すべての引きこもり者がこんな事件を起こすわけではない。そんなことはわかっている。ほんのほんの一握り
の異常者が起こしているものだ。これらの人間は幼児期からの家庭環境や家庭内の教育・しつけに問題が
あったか、のけもの扱いされて鬱屈した気持ちが積もっているのだと思う。即ち、過保護に育てられた結果、
ひ弱になり、何か起こっても自分自身の力で対処できない。或いは恨みつらみが膨らんで行く。

結果、被害者意識が強くなりそれを世間の、社会のせいにし復讐してやろうなどとお門違いのことを真剣に
考える。また‘いじめ’に弱い。やられたらすぐしぼんでしまう、自殺してしまう。やられたら倍返しするくらい
の気概が必要だ。これも小さいときからの家庭内のしつけ、仲間同士の‘やったりやられたり’の切磋琢磨
が無かったのだろう。


引きこもり人数、テレビでやってたけど大体100万人位らしい、40~60歳が60%なんだって。なんと若い人の
方が少ないなんて一寸驚き。原因はいろいろだろうが、会社をクビになった、病気などか?同居している親
の年金で生活している者がほとんど。親が死んだらたちまち困ってしまう。今更まともには働けないだろうか
ら。‘8050問題’って云われてるらしい。80代の親が50代の子供の面倒を見てる。これにDVが加わると最悪。

象徴的な事件が起こってしまった。元高級官僚が46歳の息子を刺殺。しかも首や上半身に四十数箇所の刺
し傷とか。普通これだけ多いと極めて深い恨みによるものと判断されるが、このケースは一寸違うと思う。台
所にいた父親のところに息子が来て争いになった。父親はとっさに包丁を手にし応戦。刺してしまった。息子
はまだまだ向かってくる。その度に包丁で応戦。結果的にこんな数の刺し傷がついてしまったのではないか?

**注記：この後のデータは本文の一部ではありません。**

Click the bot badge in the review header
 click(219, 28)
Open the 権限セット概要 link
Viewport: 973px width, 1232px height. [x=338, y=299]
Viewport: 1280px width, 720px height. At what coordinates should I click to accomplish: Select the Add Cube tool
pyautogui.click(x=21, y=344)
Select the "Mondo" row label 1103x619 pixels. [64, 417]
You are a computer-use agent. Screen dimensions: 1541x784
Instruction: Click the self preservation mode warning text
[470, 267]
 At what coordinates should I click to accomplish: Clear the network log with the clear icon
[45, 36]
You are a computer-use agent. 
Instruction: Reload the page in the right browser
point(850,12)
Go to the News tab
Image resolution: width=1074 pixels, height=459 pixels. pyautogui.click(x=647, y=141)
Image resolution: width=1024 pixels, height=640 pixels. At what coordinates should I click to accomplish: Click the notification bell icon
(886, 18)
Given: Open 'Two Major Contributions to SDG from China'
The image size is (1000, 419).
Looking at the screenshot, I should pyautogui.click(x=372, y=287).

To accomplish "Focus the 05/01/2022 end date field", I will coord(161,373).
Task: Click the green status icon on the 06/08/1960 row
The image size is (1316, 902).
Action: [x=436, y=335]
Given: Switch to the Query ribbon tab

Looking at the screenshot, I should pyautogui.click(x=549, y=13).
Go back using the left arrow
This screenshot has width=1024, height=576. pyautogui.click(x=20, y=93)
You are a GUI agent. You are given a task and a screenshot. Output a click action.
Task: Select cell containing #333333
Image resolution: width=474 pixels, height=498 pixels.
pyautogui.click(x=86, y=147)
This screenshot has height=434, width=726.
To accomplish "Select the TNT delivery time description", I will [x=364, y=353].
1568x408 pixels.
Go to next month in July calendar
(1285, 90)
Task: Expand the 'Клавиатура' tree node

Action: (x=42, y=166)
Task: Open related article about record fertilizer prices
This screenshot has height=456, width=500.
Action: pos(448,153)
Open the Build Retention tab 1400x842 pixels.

このままだといずれは「殺される」と思っていたという。過去の栄光などかなぐりすてて「人生の始末」を
したのではないかと想像される。また息子は母親に強い嫌悪感を抱いていたようだ。普通、息子は父親より
母親の方に愛着をもつものと思うが違っていたらしい。教育ままだったのか?いずれにしても‘心中察するに

余りある’事件である。逮捕された時も顔を隠さないで素顔のママ出てきた。潔い処し方だと思う。息子を処置
し自らも実質the Endとした。後悔はしていないのではないか。いじめ、パワハラも一向に収まる兆しなくますま
すストレスは増大していく。これからもこの種の事件はなくなることはないだろう。